◆ **Data in this exercise**:
+-------+

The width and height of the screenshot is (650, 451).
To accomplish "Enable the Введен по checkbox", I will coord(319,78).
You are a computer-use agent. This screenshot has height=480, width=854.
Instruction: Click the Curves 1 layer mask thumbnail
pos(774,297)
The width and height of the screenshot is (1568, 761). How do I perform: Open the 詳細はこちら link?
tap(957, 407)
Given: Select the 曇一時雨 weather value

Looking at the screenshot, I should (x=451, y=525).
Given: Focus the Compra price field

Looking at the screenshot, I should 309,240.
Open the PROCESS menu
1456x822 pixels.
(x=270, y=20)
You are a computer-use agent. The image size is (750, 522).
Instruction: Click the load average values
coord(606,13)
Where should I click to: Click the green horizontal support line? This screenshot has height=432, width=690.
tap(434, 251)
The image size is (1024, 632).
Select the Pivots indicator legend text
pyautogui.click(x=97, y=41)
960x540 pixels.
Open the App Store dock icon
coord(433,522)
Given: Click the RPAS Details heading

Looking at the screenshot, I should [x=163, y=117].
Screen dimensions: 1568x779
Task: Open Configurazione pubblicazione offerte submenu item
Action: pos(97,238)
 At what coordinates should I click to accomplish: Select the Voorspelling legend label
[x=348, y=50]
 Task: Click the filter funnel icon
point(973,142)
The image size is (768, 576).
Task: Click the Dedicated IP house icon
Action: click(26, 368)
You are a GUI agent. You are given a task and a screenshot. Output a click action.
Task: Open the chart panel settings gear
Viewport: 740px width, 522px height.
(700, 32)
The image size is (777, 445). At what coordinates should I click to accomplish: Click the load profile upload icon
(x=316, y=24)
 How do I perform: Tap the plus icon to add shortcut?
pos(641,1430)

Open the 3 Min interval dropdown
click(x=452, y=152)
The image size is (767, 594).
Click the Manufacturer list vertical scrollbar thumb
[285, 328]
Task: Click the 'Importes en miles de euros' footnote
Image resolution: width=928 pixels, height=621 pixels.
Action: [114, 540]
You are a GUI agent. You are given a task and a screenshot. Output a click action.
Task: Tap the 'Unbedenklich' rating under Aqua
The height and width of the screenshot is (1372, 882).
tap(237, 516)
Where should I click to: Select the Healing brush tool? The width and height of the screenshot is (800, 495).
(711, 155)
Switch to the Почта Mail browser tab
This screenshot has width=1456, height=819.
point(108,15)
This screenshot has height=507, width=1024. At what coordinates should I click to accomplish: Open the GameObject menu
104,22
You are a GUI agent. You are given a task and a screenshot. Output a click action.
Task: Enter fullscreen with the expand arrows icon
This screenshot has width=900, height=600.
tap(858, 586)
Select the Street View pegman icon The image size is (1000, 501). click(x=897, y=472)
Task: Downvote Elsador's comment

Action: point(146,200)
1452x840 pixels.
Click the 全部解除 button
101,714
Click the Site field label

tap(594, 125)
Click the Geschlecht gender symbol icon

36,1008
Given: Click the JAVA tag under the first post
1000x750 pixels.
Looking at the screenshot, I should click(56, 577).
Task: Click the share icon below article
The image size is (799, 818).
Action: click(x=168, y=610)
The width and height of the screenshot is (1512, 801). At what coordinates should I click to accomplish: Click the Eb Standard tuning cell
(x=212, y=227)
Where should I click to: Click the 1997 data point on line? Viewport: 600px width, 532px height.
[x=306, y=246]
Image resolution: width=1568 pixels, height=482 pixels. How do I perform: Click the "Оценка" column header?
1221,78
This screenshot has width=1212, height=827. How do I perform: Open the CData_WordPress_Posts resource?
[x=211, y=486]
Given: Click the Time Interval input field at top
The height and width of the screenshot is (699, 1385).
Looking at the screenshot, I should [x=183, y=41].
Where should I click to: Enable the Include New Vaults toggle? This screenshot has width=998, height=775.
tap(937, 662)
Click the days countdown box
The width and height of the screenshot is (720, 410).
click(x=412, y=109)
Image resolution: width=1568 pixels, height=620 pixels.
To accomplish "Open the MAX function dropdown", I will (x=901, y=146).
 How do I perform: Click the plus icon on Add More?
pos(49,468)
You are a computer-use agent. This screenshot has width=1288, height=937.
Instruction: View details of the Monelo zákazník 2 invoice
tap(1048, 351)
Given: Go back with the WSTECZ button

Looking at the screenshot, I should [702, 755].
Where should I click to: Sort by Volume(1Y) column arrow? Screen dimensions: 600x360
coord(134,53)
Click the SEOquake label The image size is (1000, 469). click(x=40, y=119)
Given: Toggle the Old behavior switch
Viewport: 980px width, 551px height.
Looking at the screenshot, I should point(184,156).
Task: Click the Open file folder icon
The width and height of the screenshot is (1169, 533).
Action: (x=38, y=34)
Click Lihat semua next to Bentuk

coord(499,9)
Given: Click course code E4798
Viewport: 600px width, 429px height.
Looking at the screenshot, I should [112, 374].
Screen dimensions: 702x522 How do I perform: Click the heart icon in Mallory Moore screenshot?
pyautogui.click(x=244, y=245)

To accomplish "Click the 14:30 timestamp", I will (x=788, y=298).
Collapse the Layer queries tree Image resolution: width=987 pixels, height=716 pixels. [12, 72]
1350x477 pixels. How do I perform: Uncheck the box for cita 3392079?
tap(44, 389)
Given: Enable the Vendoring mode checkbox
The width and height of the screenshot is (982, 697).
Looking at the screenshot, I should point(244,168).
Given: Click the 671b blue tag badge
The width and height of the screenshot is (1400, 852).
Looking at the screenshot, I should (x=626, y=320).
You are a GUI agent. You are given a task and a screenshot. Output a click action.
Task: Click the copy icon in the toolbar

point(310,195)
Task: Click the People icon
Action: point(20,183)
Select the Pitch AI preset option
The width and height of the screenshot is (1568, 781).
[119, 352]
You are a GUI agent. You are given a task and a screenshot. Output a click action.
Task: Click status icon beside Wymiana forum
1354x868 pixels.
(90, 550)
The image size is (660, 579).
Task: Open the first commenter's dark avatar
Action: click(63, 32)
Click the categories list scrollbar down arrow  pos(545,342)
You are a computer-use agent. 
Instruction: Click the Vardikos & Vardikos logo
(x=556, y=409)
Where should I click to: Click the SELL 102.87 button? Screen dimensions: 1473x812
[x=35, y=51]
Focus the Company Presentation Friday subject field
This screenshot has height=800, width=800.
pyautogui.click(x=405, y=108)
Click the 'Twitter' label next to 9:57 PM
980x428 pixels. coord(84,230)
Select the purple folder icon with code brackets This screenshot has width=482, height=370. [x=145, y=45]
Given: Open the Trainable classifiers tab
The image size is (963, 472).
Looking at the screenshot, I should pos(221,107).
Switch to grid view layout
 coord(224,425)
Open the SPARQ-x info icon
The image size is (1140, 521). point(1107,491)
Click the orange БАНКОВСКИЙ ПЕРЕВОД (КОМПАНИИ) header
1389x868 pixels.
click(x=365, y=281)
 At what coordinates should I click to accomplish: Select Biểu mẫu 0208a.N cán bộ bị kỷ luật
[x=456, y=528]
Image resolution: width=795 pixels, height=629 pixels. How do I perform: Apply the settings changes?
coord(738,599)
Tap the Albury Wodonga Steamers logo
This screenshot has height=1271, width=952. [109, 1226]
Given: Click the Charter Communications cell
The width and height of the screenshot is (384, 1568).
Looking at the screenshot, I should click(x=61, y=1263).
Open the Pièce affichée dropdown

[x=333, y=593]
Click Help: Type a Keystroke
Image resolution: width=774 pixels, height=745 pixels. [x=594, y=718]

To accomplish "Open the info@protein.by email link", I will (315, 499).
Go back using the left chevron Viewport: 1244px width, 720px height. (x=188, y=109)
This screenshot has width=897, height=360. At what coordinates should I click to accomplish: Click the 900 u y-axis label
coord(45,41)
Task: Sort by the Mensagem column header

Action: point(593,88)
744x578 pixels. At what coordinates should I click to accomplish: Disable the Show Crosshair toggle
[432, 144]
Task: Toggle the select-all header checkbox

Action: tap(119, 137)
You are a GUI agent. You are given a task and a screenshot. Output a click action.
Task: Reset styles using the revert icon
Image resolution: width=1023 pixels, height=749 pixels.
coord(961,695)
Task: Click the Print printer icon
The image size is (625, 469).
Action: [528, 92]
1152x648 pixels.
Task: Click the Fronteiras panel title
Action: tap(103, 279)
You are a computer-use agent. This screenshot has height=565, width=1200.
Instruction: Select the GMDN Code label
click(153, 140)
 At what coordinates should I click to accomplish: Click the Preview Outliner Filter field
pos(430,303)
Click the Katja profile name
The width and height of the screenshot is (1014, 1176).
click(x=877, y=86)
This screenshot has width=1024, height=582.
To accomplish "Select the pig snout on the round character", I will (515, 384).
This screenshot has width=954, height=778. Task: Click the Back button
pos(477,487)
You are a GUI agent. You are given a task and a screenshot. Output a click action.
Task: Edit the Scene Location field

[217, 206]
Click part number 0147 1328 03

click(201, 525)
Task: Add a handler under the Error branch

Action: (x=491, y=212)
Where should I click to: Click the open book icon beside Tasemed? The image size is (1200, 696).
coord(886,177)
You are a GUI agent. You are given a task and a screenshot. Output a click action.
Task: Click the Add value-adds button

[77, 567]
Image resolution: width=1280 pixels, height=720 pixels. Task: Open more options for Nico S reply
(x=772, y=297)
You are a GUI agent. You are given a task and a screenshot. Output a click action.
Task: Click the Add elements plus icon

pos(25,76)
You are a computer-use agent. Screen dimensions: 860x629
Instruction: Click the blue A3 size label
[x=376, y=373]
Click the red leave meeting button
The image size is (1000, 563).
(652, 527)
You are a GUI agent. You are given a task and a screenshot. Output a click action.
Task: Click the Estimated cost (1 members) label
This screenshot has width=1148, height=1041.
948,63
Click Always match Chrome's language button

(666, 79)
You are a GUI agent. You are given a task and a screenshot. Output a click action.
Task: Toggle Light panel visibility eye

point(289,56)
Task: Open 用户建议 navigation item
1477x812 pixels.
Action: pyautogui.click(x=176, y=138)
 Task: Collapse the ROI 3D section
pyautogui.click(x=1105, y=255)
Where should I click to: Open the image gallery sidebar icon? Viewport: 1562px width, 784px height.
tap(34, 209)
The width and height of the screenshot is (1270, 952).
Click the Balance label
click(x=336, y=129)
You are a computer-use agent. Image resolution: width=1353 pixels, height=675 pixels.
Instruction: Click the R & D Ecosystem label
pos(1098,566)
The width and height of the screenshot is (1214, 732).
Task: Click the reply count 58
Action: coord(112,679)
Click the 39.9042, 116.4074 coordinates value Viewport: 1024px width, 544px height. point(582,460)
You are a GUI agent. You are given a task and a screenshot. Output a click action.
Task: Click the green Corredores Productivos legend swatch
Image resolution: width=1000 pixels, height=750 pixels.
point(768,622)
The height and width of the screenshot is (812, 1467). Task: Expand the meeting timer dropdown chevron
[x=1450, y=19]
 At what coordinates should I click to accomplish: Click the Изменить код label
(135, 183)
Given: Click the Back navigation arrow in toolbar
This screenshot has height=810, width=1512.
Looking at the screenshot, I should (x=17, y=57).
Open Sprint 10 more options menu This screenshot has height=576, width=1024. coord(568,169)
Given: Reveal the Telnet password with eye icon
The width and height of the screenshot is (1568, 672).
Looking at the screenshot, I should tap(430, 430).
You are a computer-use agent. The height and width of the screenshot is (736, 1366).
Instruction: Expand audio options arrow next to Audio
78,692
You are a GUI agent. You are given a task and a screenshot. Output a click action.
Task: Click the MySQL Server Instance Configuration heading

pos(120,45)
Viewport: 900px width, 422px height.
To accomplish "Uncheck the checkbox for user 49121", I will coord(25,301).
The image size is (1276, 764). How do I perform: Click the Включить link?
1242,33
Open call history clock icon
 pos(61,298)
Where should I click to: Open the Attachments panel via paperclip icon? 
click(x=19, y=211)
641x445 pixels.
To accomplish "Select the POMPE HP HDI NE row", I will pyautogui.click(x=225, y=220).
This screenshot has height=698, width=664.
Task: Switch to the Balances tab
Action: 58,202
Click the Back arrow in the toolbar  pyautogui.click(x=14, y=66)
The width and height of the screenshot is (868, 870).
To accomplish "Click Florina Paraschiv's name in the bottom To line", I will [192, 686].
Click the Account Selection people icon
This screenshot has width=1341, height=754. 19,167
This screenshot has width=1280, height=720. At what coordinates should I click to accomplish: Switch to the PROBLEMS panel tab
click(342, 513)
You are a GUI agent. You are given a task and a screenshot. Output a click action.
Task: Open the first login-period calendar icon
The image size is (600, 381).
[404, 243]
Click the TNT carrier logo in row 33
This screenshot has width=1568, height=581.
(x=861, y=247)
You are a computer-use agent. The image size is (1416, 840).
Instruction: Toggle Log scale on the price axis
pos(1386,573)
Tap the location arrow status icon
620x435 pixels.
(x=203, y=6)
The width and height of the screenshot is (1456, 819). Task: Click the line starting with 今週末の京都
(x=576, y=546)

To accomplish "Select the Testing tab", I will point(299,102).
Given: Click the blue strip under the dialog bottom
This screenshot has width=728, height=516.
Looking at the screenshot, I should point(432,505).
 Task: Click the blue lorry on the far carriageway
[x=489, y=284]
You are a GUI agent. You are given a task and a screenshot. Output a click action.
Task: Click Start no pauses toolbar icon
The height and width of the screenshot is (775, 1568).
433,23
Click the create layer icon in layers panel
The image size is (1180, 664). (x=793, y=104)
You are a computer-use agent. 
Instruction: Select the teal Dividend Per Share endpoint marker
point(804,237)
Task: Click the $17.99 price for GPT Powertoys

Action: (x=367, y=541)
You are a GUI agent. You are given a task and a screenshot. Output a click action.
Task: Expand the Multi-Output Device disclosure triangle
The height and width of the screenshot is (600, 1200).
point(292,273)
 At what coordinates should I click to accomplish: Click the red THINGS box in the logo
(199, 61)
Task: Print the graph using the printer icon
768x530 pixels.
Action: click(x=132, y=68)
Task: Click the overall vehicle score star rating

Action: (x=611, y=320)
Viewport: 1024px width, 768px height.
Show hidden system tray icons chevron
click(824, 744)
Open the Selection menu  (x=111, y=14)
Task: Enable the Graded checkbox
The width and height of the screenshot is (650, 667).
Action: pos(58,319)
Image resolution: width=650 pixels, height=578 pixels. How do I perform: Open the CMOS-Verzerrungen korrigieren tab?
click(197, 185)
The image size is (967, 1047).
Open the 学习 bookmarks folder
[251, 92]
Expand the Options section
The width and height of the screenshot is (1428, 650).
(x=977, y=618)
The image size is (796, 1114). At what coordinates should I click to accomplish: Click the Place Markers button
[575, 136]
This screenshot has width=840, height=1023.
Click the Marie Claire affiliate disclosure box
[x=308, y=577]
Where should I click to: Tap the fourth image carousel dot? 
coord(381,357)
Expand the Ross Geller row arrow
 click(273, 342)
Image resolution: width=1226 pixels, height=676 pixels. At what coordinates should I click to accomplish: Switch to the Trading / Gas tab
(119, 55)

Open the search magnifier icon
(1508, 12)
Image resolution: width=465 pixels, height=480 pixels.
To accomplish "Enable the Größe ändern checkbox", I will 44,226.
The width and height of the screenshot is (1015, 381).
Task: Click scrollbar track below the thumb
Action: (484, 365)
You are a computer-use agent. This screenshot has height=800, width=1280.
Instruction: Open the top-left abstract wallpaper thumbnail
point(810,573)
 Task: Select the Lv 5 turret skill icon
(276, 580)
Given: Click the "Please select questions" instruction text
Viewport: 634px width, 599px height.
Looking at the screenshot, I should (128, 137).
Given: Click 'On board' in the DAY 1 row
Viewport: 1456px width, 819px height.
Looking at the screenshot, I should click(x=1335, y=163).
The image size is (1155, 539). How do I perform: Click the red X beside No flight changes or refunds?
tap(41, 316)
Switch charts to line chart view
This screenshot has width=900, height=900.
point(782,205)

+-------+

◆ **Assignment**: Please print exactly what appears from the first line of the data through the line with "has height=480, width=854.", including both of those lines and nothing past them.

◆ **Your solution**:
The width and height of the screenshot is (650, 451).
To accomplish "Enable the Введен по checkbox", I will coord(319,78).
You are a computer-use agent. This screenshot has height=480, width=854.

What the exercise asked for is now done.